[Job]
Format the rows from the very first line up to and including the line with "point(422,93)" as a JSON list of strings, one string per line, skipping any blank lines.

(Extracted rows)
— START —
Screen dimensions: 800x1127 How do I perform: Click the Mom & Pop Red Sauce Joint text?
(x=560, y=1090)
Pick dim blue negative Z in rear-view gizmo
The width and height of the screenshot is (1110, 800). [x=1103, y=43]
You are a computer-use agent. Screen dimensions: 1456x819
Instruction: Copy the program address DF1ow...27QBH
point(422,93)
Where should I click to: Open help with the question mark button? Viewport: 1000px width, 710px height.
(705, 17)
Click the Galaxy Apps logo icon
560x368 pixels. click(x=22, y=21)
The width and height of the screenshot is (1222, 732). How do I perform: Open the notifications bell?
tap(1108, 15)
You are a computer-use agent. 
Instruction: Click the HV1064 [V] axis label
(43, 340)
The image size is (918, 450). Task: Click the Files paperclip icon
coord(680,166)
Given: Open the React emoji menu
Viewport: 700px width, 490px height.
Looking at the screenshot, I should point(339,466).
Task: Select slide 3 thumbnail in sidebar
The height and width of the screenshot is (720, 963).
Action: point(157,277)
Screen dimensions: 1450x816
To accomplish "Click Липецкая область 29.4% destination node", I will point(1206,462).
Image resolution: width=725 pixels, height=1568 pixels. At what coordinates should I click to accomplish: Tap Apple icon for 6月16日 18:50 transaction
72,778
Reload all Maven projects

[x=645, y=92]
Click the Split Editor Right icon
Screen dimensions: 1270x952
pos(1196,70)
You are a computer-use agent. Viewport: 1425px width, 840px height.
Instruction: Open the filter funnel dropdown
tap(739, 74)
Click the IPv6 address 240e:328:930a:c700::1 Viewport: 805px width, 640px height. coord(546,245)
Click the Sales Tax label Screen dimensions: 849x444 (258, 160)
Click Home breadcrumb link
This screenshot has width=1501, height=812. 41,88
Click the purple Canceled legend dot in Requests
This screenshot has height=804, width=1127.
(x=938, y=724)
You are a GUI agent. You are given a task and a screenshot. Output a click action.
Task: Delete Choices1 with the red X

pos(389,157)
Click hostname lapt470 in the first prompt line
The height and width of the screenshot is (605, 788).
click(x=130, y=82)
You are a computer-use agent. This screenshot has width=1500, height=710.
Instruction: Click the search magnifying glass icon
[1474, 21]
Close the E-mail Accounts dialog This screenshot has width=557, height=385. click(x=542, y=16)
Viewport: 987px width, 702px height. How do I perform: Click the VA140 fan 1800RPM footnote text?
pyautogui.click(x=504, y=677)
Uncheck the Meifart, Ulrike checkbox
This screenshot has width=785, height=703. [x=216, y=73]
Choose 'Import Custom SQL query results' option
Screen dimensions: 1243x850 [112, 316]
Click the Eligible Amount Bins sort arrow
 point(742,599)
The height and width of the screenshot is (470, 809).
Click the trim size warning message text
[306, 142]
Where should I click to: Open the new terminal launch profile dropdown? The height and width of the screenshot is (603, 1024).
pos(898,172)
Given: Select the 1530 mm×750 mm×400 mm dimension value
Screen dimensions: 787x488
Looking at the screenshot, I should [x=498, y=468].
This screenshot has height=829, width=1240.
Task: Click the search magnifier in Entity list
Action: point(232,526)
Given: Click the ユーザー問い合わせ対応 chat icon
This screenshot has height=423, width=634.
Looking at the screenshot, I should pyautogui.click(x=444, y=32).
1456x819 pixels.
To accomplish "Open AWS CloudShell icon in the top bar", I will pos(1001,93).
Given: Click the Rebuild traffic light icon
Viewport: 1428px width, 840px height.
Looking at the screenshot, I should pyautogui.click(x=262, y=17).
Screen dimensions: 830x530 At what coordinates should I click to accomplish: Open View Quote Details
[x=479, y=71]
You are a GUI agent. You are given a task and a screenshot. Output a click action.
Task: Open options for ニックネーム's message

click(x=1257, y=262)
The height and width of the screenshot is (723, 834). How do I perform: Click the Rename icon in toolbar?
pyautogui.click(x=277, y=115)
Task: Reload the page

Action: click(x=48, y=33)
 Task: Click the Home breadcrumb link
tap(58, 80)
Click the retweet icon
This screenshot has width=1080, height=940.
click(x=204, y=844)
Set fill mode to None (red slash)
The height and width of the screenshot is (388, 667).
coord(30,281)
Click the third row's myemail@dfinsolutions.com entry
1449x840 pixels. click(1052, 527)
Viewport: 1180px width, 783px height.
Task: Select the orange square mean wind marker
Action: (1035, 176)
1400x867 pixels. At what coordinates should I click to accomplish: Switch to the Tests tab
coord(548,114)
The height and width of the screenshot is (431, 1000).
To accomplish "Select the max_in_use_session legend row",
— END —
[Answer to the problem]
[
  "Screen dimensions: 800x1127 How do I perform: Click the Mom & Pop Red Sauce Joint text?",
  "(x=560, y=1090)",
  "Pick dim blue negative Z in rear-view gizmo",
  "The width and height of the screenshot is (1110, 800). [x=1103, y=43]",
  "You are a computer-use agent. Screen dimensions: 1456x819",
  "Instruction: Copy the program address DF1ow...27QBH",
  "point(422,93)"
]